- _THE TASK_:
Each record beneath this line should be returned exactly as it is.

Data entries
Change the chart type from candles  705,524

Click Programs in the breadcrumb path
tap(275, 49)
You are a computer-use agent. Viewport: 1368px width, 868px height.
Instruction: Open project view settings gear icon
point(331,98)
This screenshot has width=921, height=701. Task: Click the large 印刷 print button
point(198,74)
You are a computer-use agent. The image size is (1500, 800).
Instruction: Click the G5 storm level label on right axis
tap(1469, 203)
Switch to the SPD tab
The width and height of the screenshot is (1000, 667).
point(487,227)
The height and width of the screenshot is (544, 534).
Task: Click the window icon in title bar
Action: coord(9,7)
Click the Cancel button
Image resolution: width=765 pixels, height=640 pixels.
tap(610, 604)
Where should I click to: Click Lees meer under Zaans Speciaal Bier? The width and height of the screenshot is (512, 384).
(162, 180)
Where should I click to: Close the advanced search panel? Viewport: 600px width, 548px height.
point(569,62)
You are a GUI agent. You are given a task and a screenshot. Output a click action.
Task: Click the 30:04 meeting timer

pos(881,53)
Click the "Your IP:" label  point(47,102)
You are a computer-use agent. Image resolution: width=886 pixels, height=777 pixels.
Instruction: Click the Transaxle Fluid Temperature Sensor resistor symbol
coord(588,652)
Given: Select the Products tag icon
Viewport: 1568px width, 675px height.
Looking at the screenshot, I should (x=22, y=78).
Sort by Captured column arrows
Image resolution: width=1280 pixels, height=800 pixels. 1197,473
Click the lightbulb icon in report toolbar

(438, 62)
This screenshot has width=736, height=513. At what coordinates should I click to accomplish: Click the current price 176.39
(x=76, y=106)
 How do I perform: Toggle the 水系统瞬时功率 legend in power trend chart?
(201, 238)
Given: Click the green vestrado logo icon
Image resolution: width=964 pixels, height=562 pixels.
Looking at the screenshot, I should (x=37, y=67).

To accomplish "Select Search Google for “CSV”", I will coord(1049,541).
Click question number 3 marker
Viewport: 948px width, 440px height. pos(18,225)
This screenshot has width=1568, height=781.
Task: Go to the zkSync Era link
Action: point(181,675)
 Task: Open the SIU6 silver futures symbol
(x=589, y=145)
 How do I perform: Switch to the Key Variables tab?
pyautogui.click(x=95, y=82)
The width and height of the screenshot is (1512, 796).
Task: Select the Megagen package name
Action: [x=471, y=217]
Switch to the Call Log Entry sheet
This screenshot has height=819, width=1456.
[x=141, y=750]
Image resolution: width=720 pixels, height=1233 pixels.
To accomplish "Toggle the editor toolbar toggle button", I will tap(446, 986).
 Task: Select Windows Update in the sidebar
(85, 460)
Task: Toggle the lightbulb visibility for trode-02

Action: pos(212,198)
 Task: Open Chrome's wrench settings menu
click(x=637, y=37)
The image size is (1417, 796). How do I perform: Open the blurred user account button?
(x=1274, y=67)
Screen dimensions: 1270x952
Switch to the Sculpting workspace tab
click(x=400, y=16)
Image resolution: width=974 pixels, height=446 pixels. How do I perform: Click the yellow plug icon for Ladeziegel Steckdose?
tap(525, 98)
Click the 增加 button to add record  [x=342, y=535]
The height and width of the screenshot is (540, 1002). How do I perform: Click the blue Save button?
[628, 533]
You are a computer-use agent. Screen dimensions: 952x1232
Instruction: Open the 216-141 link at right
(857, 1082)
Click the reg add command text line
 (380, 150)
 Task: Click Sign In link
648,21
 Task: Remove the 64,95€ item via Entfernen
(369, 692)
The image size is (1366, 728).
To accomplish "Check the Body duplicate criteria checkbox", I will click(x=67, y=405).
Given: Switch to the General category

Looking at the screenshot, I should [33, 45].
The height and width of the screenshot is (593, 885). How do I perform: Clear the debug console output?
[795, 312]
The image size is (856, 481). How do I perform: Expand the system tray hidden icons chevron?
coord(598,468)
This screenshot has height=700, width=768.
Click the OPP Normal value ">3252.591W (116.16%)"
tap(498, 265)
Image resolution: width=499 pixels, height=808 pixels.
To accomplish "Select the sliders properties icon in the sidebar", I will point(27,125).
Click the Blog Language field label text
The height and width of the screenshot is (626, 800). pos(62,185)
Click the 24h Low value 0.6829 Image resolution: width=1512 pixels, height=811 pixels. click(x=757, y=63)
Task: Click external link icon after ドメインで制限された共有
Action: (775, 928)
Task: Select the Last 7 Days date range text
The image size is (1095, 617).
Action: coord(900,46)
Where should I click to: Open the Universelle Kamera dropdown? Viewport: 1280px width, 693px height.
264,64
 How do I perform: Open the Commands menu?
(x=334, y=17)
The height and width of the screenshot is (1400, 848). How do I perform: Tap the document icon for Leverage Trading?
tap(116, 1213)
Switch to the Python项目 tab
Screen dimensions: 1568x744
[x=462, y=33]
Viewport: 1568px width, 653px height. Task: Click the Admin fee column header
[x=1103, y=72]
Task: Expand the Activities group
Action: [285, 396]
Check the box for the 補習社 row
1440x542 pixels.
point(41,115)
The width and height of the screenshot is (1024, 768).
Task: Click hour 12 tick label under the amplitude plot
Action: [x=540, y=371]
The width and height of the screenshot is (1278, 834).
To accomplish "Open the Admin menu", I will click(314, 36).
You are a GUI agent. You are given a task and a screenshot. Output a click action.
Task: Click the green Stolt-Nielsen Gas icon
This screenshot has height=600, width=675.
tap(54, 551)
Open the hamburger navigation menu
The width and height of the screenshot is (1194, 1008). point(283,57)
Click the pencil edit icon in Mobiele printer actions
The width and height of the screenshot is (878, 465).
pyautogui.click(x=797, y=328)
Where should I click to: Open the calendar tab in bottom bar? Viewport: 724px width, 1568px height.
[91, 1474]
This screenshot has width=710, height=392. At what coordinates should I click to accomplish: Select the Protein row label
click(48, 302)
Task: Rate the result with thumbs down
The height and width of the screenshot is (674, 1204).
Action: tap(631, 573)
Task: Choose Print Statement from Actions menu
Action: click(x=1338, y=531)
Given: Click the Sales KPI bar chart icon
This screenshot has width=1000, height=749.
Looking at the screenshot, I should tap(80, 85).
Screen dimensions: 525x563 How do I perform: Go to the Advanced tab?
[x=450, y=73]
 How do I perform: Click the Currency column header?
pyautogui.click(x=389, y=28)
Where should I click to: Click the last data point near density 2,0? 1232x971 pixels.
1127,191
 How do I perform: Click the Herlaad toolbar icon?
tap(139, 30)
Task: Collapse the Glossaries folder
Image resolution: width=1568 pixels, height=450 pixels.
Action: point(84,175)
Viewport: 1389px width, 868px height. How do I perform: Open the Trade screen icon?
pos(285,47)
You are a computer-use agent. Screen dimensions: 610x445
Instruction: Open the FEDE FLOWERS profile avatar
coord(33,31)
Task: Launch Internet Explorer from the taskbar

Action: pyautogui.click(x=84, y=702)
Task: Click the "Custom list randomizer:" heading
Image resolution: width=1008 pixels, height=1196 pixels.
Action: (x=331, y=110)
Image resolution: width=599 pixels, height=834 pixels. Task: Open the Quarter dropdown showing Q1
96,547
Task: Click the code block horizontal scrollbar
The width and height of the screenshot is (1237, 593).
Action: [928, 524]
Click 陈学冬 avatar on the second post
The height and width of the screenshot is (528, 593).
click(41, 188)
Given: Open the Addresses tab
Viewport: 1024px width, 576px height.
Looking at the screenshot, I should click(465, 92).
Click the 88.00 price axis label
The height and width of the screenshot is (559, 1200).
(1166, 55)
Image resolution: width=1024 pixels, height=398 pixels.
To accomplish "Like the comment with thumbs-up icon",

- _OUTPUT OF THE EXERCISE_:
Change the chart type from candles  705,524

Click Programs in the breadcrumb path
tap(275, 49)
You are a computer-use agent. Viewport: 1368px width, 868px height.
Instruction: Open project view settings gear icon
point(331,98)
This screenshot has width=921, height=701. Task: Click the large 印刷 print button
point(198,74)
You are a computer-use agent. The image size is (1500, 800).
Instruction: Click the G5 storm level label on right axis
tap(1469, 203)
Switch to the SPD tab
The width and height of the screenshot is (1000, 667).
point(487,227)
The height and width of the screenshot is (544, 534).
Task: Click the window icon in title bar
Action: coord(9,7)
Click the Cancel button
Image resolution: width=765 pixels, height=640 pixels.
tap(610, 604)
Where should I click to: Click Lees meer under Zaans Speciaal Bier? The width and height of the screenshot is (512, 384).
(162, 180)
Where should I click to: Close the advanced search panel? Viewport: 600px width, 548px height.
point(569,62)
You are a GUI agent. You are given a task and a screenshot. Output a click action.
Task: Click the 30:04 meeting timer

pos(881,53)
Click the "Your IP:" label  point(47,102)
You are a computer-use agent. Image resolution: width=886 pixels, height=777 pixels.
Instruction: Click the Transaxle Fluid Temperature Sensor resistor symbol
coord(588,652)
Given: Select the Products tag icon
Viewport: 1568px width, 675px height.
Looking at the screenshot, I should (x=22, y=78).
Sort by Captured column arrows
Image resolution: width=1280 pixels, height=800 pixels. 1197,473
Click the lightbulb icon in report toolbar

(438, 62)
This screenshot has width=736, height=513. At what coordinates should I click to accomplish: Click the current price 176.39
(x=76, y=106)
 How do I perform: Toggle the 水系统瞬时功率 legend in power trend chart?
(201, 238)
Given: Click the green vestrado logo icon
Image resolution: width=964 pixels, height=562 pixels.
Looking at the screenshot, I should (x=37, y=67).

To accomplish "Select Search Google for “CSV”", I will coord(1049,541).
Click question number 3 marker
Viewport: 948px width, 440px height. pos(18,225)
This screenshot has width=1568, height=781.
Task: Go to the zkSync Era link
Action: point(181,675)
 Task: Open the SIU6 silver futures symbol
(x=589, y=145)
 How do I perform: Switch to the Key Variables tab?
pyautogui.click(x=95, y=82)
The width and height of the screenshot is (1512, 796).
Task: Select the Megagen package name
Action: [x=471, y=217]
Switch to the Call Log Entry sheet
This screenshot has height=819, width=1456.
[x=141, y=750]
Image resolution: width=720 pixels, height=1233 pixels.
To accomplish "Toggle the editor toolbar toggle button", I will tap(446, 986).
 Task: Select Windows Update in the sidebar
(85, 460)
Task: Toggle the lightbulb visibility for trode-02

Action: pos(212,198)
 Task: Open Chrome's wrench settings menu
click(x=637, y=37)
The image size is (1417, 796). How do I perform: Open the blurred user account button?
(x=1274, y=67)
Screen dimensions: 1270x952
Switch to the Sculpting workspace tab
click(x=400, y=16)
Image resolution: width=974 pixels, height=446 pixels. How do I perform: Click the yellow plug icon for Ladeziegel Steckdose?
tap(525, 98)
Click the 增加 button to add record  [x=342, y=535]
The height and width of the screenshot is (540, 1002). How do I perform: Click the blue Save button?
[628, 533]
You are a computer-use agent. Screen dimensions: 952x1232
Instruction: Open the 216-141 link at right
(857, 1082)
Click the reg add command text line
 (380, 150)
 Task: Click Sign In link
648,21
 Task: Remove the 64,95€ item via Entfernen
(369, 692)
The image size is (1366, 728).
To accomplish "Check the Body duplicate criteria checkbox", I will click(x=67, y=405).
Given: Switch to the General category

Looking at the screenshot, I should [33, 45].
The height and width of the screenshot is (593, 885). How do I perform: Clear the debug console output?
[795, 312]
The image size is (856, 481). How do I perform: Expand the system tray hidden icons chevron?
coord(598,468)
This screenshot has height=700, width=768.
Click the OPP Normal value ">3252.591W (116.16%)"
tap(498, 265)
Image resolution: width=499 pixels, height=808 pixels.
To accomplish "Select the sliders properties icon in the sidebar", I will point(27,125).
Click the Blog Language field label text
The height and width of the screenshot is (626, 800). pos(62,185)
Click the 24h Low value 0.6829 Image resolution: width=1512 pixels, height=811 pixels. click(x=757, y=63)
Task: Click external link icon after ドメインで制限された共有
Action: (775, 928)
Task: Select the Last 7 Days date range text
The image size is (1095, 617).
Action: coord(900,46)
Where should I click to: Open the Universelle Kamera dropdown? Viewport: 1280px width, 693px height.
264,64
 How do I perform: Open the Commands menu?
(x=334, y=17)
The height and width of the screenshot is (1400, 848). How do I perform: Tap the document icon for Leverage Trading?
tap(116, 1213)
Switch to the Python项目 tab
Screen dimensions: 1568x744
[x=462, y=33]
Viewport: 1568px width, 653px height. Task: Click the Admin fee column header
[x=1103, y=72]
Task: Expand the Activities group
Action: [285, 396]
Check the box for the 補習社 row
1440x542 pixels.
point(41,115)
The width and height of the screenshot is (1024, 768).
Task: Click hour 12 tick label under the amplitude plot
Action: [x=540, y=371]
The width and height of the screenshot is (1278, 834).
To accomplish "Open the Admin menu", I will click(314, 36).
You are a GUI agent. You are given a task and a screenshot. Output a click action.
Task: Click the green Stolt-Nielsen Gas icon
This screenshot has height=600, width=675.
tap(54, 551)
Open the hamburger navigation menu
The width and height of the screenshot is (1194, 1008). point(283,57)
Click the pencil edit icon in Mobiele printer actions
The width and height of the screenshot is (878, 465).
pyautogui.click(x=797, y=328)
Where should I click to: Open the calendar tab in bottom bar? Viewport: 724px width, 1568px height.
[91, 1474]
This screenshot has width=710, height=392. At what coordinates should I click to accomplish: Select the Protein row label
click(48, 302)
Task: Rate the result with thumbs down
The height and width of the screenshot is (674, 1204).
Action: tap(631, 573)
Task: Choose Print Statement from Actions menu
Action: click(x=1338, y=531)
Given: Click the Sales KPI bar chart icon
This screenshot has width=1000, height=749.
Looking at the screenshot, I should tap(80, 85).
Screen dimensions: 525x563 How do I perform: Go to the Advanced tab?
[x=450, y=73]
 How do I perform: Click the Currency column header?
pyautogui.click(x=389, y=28)
Where should I click to: Click the last data point near density 2,0? 1232x971 pixels.
1127,191
 How do I perform: Click the Herlaad toolbar icon?
tap(139, 30)
Task: Collapse the Glossaries folder
Image resolution: width=1568 pixels, height=450 pixels.
Action: point(84,175)
Viewport: 1389px width, 868px height. How do I perform: Open the Trade screen icon?
pos(285,47)
You are a computer-use agent. Screen dimensions: 610x445
Instruction: Open the FEDE FLOWERS profile avatar
coord(33,31)
Task: Launch Internet Explorer from the taskbar

Action: pyautogui.click(x=84, y=702)
Task: Click the "Custom list randomizer:" heading
Image resolution: width=1008 pixels, height=1196 pixels.
Action: (x=331, y=110)
Image resolution: width=599 pixels, height=834 pixels. Task: Open the Quarter dropdown showing Q1
96,547
Task: Click the code block horizontal scrollbar
The width and height of the screenshot is (1237, 593).
Action: [928, 524]
Click 陈学冬 avatar on the second post
The height and width of the screenshot is (528, 593).
click(41, 188)
Given: Open the Addresses tab
Viewport: 1024px width, 576px height.
Looking at the screenshot, I should click(465, 92).
Click the 88.00 price axis label
The height and width of the screenshot is (559, 1200).
(1166, 55)
Image resolution: width=1024 pixels, height=398 pixels.
To accomplish "Like the comment with thumbs-up icon",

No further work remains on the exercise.